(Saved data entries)
Start of Block

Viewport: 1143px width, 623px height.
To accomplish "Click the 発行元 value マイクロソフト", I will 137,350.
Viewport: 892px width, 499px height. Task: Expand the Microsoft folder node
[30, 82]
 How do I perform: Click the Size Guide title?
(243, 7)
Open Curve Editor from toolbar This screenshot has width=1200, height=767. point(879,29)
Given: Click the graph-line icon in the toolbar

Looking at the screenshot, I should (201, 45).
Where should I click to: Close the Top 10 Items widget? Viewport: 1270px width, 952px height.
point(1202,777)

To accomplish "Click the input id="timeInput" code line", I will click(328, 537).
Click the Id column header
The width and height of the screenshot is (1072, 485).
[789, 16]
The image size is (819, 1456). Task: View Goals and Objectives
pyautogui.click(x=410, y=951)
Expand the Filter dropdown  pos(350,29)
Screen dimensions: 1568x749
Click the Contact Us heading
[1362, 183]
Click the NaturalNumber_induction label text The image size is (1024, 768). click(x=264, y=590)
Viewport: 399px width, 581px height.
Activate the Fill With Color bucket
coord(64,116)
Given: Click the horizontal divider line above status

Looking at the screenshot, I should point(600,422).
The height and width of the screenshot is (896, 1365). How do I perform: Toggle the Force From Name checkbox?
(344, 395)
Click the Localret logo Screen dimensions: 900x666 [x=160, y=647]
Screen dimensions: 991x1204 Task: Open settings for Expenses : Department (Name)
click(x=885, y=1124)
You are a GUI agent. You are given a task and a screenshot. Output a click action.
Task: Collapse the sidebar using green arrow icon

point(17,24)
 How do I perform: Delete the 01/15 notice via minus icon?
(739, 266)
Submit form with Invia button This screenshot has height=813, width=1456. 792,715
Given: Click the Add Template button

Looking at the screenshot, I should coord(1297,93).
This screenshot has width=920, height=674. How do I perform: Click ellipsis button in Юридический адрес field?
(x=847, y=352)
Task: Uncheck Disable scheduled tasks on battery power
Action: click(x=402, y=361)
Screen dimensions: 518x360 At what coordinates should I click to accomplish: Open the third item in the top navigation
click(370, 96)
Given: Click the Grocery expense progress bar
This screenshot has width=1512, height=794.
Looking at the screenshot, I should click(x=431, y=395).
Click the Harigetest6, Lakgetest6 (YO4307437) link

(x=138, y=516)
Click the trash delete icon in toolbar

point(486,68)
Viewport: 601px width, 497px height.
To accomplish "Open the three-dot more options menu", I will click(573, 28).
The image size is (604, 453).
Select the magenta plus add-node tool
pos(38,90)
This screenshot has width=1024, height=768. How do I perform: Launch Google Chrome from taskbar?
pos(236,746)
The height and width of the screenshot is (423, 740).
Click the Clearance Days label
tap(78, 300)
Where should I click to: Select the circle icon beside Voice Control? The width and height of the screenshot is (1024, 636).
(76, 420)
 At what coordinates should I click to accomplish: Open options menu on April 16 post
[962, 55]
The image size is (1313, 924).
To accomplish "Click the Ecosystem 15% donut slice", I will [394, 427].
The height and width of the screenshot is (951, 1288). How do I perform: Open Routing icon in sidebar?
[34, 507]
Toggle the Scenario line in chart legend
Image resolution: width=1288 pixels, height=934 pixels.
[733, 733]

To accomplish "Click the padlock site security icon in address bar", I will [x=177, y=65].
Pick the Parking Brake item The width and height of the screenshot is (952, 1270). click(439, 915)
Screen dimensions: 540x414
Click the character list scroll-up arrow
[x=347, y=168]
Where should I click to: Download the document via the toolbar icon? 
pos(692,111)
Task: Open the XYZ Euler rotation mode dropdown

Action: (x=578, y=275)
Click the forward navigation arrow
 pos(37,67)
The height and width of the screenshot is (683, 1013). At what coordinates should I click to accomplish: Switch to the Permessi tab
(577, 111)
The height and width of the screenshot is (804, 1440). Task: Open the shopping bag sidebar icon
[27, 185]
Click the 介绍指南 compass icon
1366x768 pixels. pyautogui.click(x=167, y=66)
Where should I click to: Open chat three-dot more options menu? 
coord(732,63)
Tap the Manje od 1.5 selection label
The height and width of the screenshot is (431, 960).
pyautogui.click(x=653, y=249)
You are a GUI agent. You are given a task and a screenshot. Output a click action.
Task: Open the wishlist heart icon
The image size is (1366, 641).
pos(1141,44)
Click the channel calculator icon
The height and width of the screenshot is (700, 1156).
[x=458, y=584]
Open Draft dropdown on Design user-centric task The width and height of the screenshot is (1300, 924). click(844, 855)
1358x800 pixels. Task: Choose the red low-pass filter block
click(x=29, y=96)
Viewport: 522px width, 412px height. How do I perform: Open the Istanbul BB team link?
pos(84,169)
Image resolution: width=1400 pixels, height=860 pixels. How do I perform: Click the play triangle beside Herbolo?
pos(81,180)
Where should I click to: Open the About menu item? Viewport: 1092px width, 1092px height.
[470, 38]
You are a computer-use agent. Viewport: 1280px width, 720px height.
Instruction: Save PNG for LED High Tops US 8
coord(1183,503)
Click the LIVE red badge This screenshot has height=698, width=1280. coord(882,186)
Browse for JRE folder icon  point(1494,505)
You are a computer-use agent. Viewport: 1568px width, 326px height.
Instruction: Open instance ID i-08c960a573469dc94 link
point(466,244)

End of Block

» **Your objective**:
Could you set down every record exactly as given?

» **Your response**:
Viewport: 1143px width, 623px height.
To accomplish "Click the 発行元 value マイクロソフト", I will 137,350.
Viewport: 892px width, 499px height. Task: Expand the Microsoft folder node
[30, 82]
 How do I perform: Click the Size Guide title?
(243, 7)
Open Curve Editor from toolbar This screenshot has width=1200, height=767. point(879,29)
Given: Click the graph-line icon in the toolbar

Looking at the screenshot, I should (201, 45).
Where should I click to: Close the Top 10 Items widget? Viewport: 1270px width, 952px height.
point(1202,777)

To accomplish "Click the input id="timeInput" code line", I will click(328, 537).
Click the Id column header
The width and height of the screenshot is (1072, 485).
[789, 16]
The image size is (819, 1456). Task: View Goals and Objectives
pyautogui.click(x=410, y=951)
Expand the Filter dropdown  pos(350,29)
Screen dimensions: 1568x749
Click the Contact Us heading
[1362, 183]
Click the NaturalNumber_induction label text The image size is (1024, 768). click(x=264, y=590)
Viewport: 399px width, 581px height.
Activate the Fill With Color bucket
coord(64,116)
Given: Click the horizontal divider line above status

Looking at the screenshot, I should point(600,422).
The height and width of the screenshot is (896, 1365). How do I perform: Toggle the Force From Name checkbox?
(344, 395)
Click the Localret logo Screen dimensions: 900x666 [x=160, y=647]
Screen dimensions: 991x1204 Task: Open settings for Expenses : Department (Name)
click(x=885, y=1124)
You are a GUI agent. You are given a task and a screenshot. Output a click action.
Task: Collapse the sidebar using green arrow icon

point(17,24)
 How do I perform: Delete the 01/15 notice via minus icon?
(739, 266)
Submit form with Invia button This screenshot has height=813, width=1456. 792,715
Given: Click the Add Template button

Looking at the screenshot, I should coord(1297,93).
This screenshot has width=920, height=674. How do I perform: Click ellipsis button in Юридический адрес field?
(x=847, y=352)
Task: Uncheck Disable scheduled tasks on battery power
Action: click(x=402, y=361)
Screen dimensions: 518x360 At what coordinates should I click to accomplish: Open the third item in the top navigation
click(370, 96)
Given: Click the Grocery expense progress bar
This screenshot has width=1512, height=794.
Looking at the screenshot, I should click(x=431, y=395).
Click the Harigetest6, Lakgetest6 (YO4307437) link

(x=138, y=516)
Click the trash delete icon in toolbar

point(486,68)
Viewport: 601px width, 497px height.
To accomplish "Open the three-dot more options menu", I will click(573, 28).
The image size is (604, 453).
Select the magenta plus add-node tool
pos(38,90)
This screenshot has width=1024, height=768. How do I perform: Launch Google Chrome from taskbar?
pos(236,746)
The height and width of the screenshot is (423, 740).
Click the Clearance Days label
tap(78, 300)
Where should I click to: Select the circle icon beside Voice Control? The width and height of the screenshot is (1024, 636).
(76, 420)
 At what coordinates should I click to accomplish: Open options menu on April 16 post
[962, 55]
The image size is (1313, 924).
To accomplish "Click the Ecosystem 15% donut slice", I will [394, 427].
The height and width of the screenshot is (951, 1288). How do I perform: Open Routing icon in sidebar?
[34, 507]
Toggle the Scenario line in chart legend
Image resolution: width=1288 pixels, height=934 pixels.
[733, 733]

To accomplish "Click the padlock site security icon in address bar", I will [x=177, y=65].
Pick the Parking Brake item The width and height of the screenshot is (952, 1270). click(439, 915)
Screen dimensions: 540x414
Click the character list scroll-up arrow
[x=347, y=168]
Where should I click to: Download the document via the toolbar icon? 
pos(692,111)
Task: Open the XYZ Euler rotation mode dropdown

Action: (x=578, y=275)
Click the forward navigation arrow
 pos(37,67)
The height and width of the screenshot is (683, 1013). At what coordinates should I click to accomplish: Switch to the Permessi tab
(577, 111)
The height and width of the screenshot is (804, 1440). Task: Open the shopping bag sidebar icon
[27, 185]
Click the 介绍指南 compass icon
1366x768 pixels. pyautogui.click(x=167, y=66)
Where should I click to: Open chat three-dot more options menu? 
coord(732,63)
Tap the Manje od 1.5 selection label
The height and width of the screenshot is (431, 960).
pyautogui.click(x=653, y=249)
You are a GUI agent. You are given a task and a screenshot. Output a click action.
Task: Open the wishlist heart icon
The image size is (1366, 641).
pos(1141,44)
Click the channel calculator icon
The height and width of the screenshot is (700, 1156).
[x=458, y=584]
Open Draft dropdown on Design user-centric task The width and height of the screenshot is (1300, 924). click(844, 855)
1358x800 pixels. Task: Choose the red low-pass filter block
click(x=29, y=96)
Viewport: 522px width, 412px height. How do I perform: Open the Istanbul BB team link?
pos(84,169)
Image resolution: width=1400 pixels, height=860 pixels. How do I perform: Click the play triangle beside Herbolo?
pos(81,180)
Where should I click to: Open the About menu item? Viewport: 1092px width, 1092px height.
[470, 38]
You are a computer-use agent. Viewport: 1280px width, 720px height.
Instruction: Save PNG for LED High Tops US 8
coord(1183,503)
Click the LIVE red badge This screenshot has height=698, width=1280. coord(882,186)
Browse for JRE folder icon  point(1494,505)
You are a computer-use agent. Viewport: 1568px width, 326px height.
Instruction: Open instance ID i-08c960a573469dc94 link
point(466,244)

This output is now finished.